IndustryClick Fraud Roundup

Click Fraud Roundup

A recap of recent stories and news about click fraud over the past few weeks.

Time for another clickfraud round-up. What have we got? Here we go, newest to oldest:

BlowSearch Tackles Click Fraud out from Wired today has Adam Penenberg looking at BlowSearch, which is beta testing a new system that it claims will stop click fraud in its tracks. How? BlowSearch says it analyzes 20 different factors that can’t currently be faked, spoofed or otherwise used to generate fraudulant clicks. The story also recaps briefly the various issues about click fraud that most readers of this blog are already familiar with. FYI, if BlowSearch sounds familiar, that may be because you recall its senior VP of marketing Joe Holcomb writing a sort-of expose about click fraud back in April. More here: Search Engine Rep Spills On Click Fraud.

More On ClickFraud from John Battelle out today reacts to the Wired piece above and the estimate of 20 percent of clicks being fraudulent. He hears the same. But the search engines say it’s much, much less. The truth is in the middle, he expect. OK, let’s call it 10 percent! But he raises another key point. Even if it is 20 percent, it’s not crippling search at the moment because ads convert so well. Indeed, at our SES London show, I was talking with one person who dabbles heavily in the dark underbelly of search. He assumes click fraud will bring search to its knees. I expect there will be an accounting for the fraud that’s no doubt happening. But it won’t kill search because despite the fraud, despite the low level “hum” of fraud that someone else I know recently described it, the ads are still cheap and effective. In the end, you’d still want to kill the hum, of course.

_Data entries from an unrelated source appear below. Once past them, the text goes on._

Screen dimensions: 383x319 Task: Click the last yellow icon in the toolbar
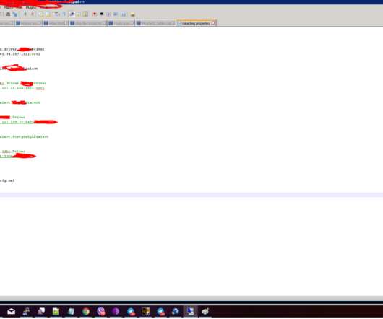132,14
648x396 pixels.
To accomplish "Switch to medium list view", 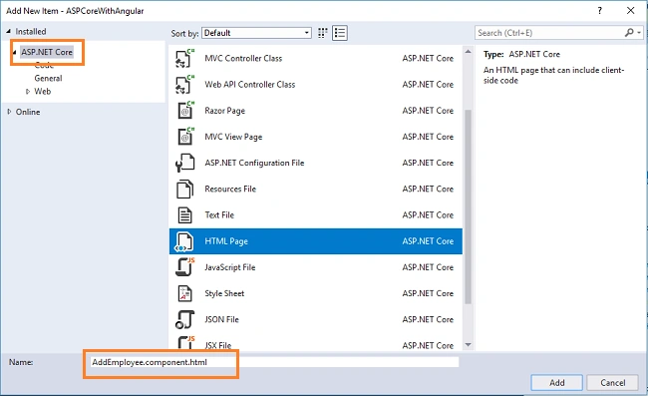I will [340, 33].
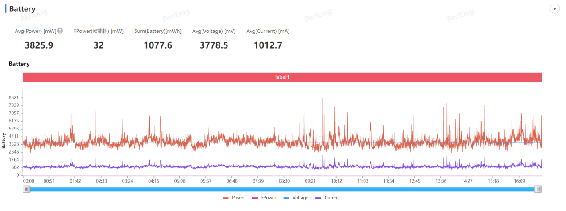Click the FPower value 32
The height and width of the screenshot is (211, 566).
(99, 45)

Web Startups Vie To Detect ‘Click Fraud’ out last Friday from the Wall Street Journal looks at the number of third-party firms springing up to do click fraud detection and investigation. Like the Wired story above, it says some estimates put click fraud at up to 20 percent of clicks. The story says both Yahoo and Google are open to working with third parties on investigations. It also reiterates the fact sometimes lost that the search engines themselves do have their own fraud detection systems and also do issue refunds without prompting. But those refunds sometimes lead advertisers to wonder if there’s even more owed.

Proposition from an Indian ad-clicker from Tim Yang’s blog in May has his email exchange with someone willing to generate clicks on his Google AdSense ads in exchange for 50 percent of the revenue earned. Don’t worry, Tim’s told — they’ll never be able to detect 1,000 clicks from different PCs. Tim wisely decides defrauding Google is probably not in his best interests.

Simple Way to Notice Click Fraud from Frank Watson in May says look at your referring domains and if something smells fishy, it probably is.

Kanoodle – Computer Generated Clicks out in April (spotted via fantomNews) is from the Hamptons Bride Magazine. Attracted by a lower cost-per-click at Kanoodle versus Google and Yahoo, they jumped in. Traffic was higher than Google and Yahoo, they found. But then they found 100 percent of the traffic stayed for zero seconds on the site. Hmm. “It is our conclusion that Kanoodle is completely computer generated clicks, not human generated,” they wrote. How about a second chance, Kanoodle says. They get it, and Hamptons Bride says, “I am afraid I do not have any good news as we received the exact same results as the first time.”